The YouTube Gurus (25 dicembre 2006)

Niente sito di incontri e amori, quindi: semplicemente l’ispirazione come spesso accade era partita da quanto i founder (che all’epoca erano molto giovani) conoscevano bene. E quello citato era tra i primi esempi di sito in grado di ospitare il cosiddetto user generated content.

Lo stato attuale dei dispositivi per la domotica fai-da-te

Dopo il singhiozzo di Xiaomi ho pensato di ricominciare da capo e migrare tutto su altri device di altro marchio. Ho anche una ragione pratica per farlo: nel mio appartamento ho mescolato lampadine tutte formalmente Xiaomi (Yeelight RGB, Yeelight bianco, Xiaomi-Philips), ma sono costretto a gestirle con due app diverse e per una serie di strani effetti combinati finisco per avere alcune lampade duplicate in Google Home.

Il problema è che non esiste ancora un’alternativa universale in termini di qualità, convenienza, praticità. O sei pronto a spendere tanti, ma davvero tanti euro e punti su un prodotto come le LiFX, oppure se ti butti su altro ti scontrerai sempre con qualche limite.

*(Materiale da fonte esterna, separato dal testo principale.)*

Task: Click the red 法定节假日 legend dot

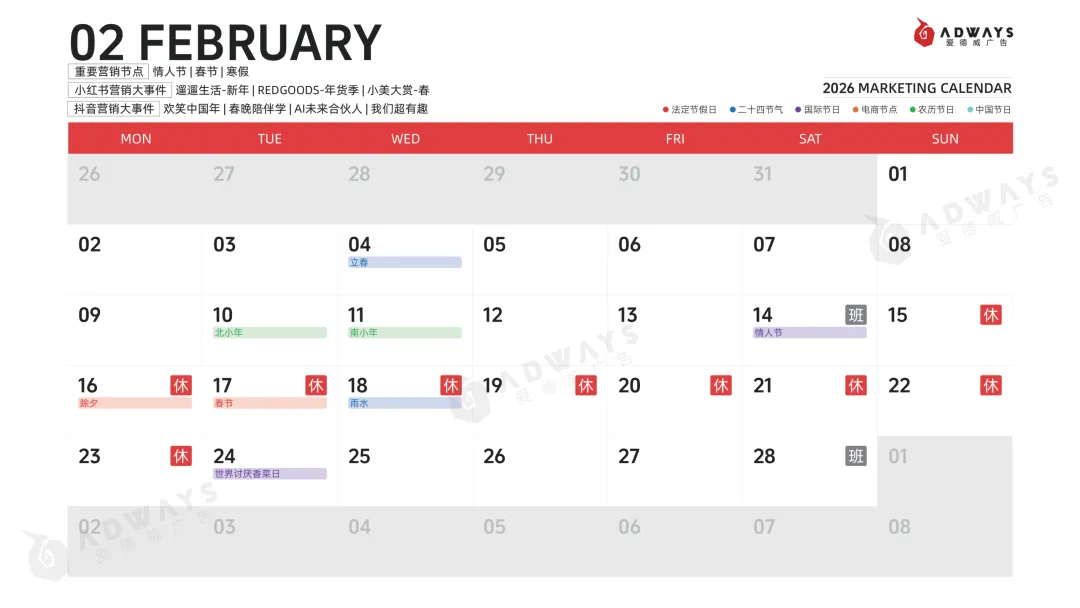Action: (665, 110)
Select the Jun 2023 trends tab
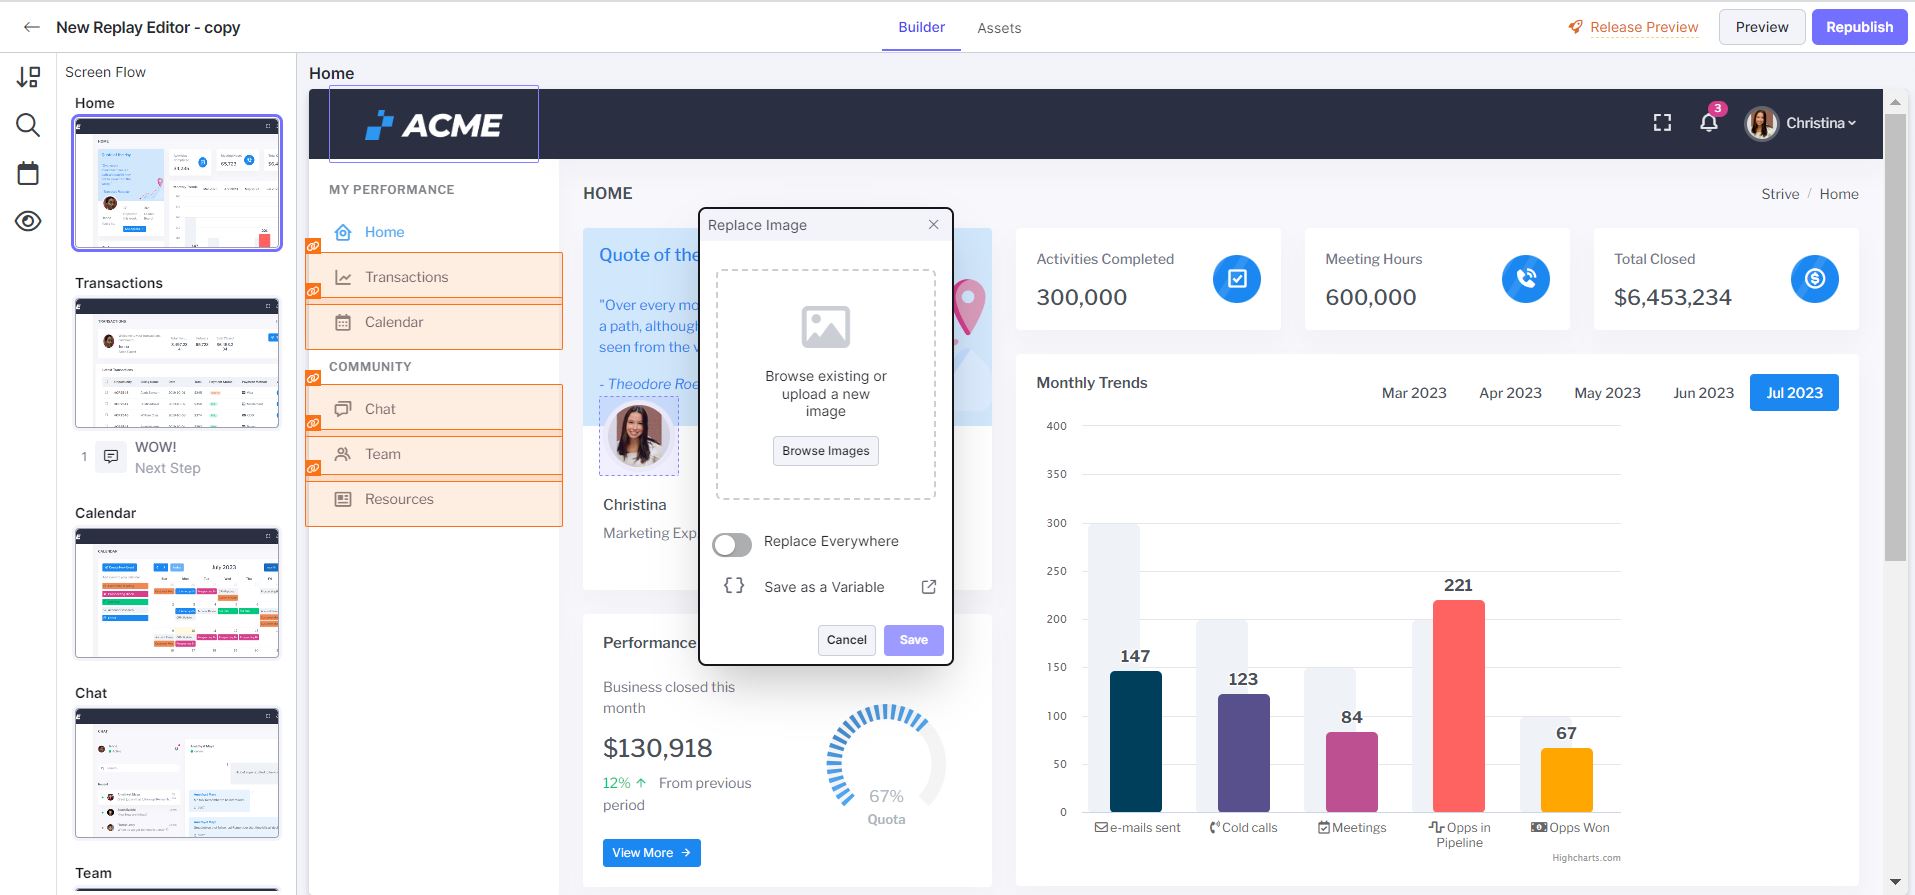This screenshot has height=895, width=1915. click(x=1703, y=393)
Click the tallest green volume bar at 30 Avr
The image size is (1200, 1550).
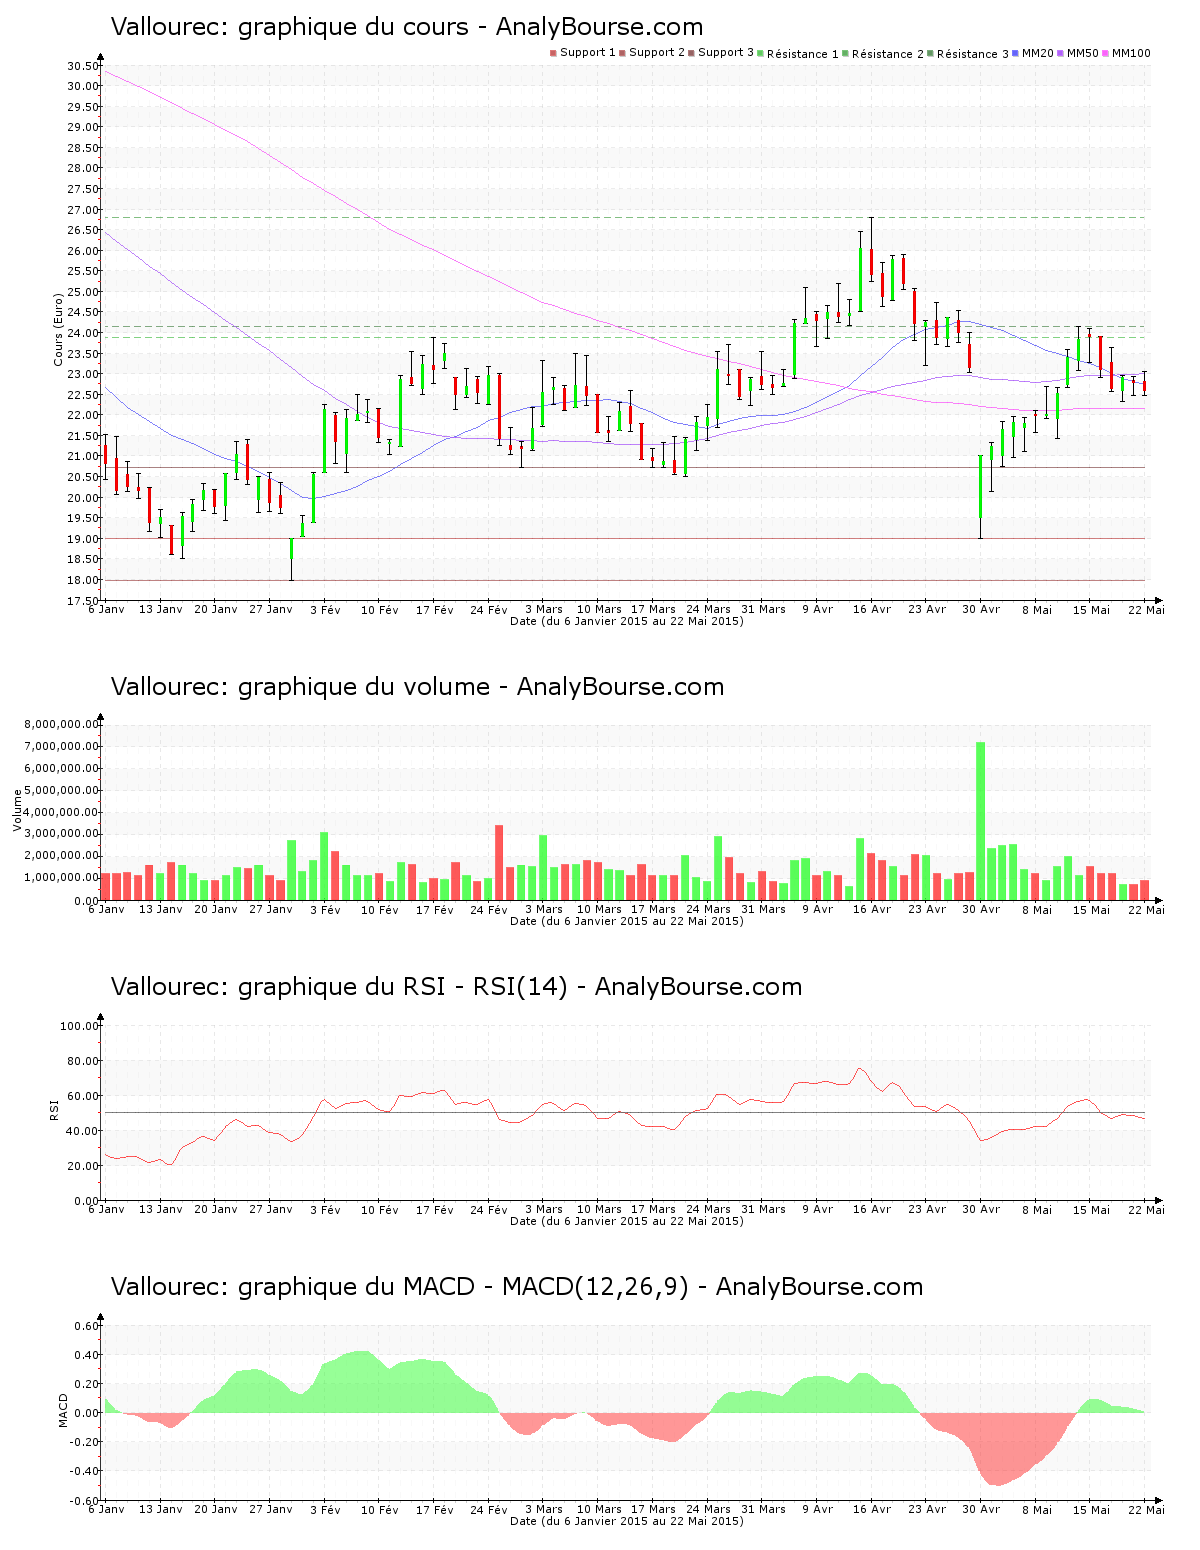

Un esempio di questi limiti: i sistemi di illuminazione come Philips o Ikea, che formalmente sono entrambi su protocollo ZigBee, richiedono un hub apposito (e proprietario) da acquistare e aggiungere al proprio impianto. Una complicazione, doppia nel caso di Ikea visto che è indispensabile anche un telecomando wireless (da acquistare) per poter configurare la prima volta le lampadine.

La morale della favola è che mi è subentrato lo sconforto: a meno che Google domani non lanci la propria linea di lampadine smart, non credo che cambierò nulla per ora.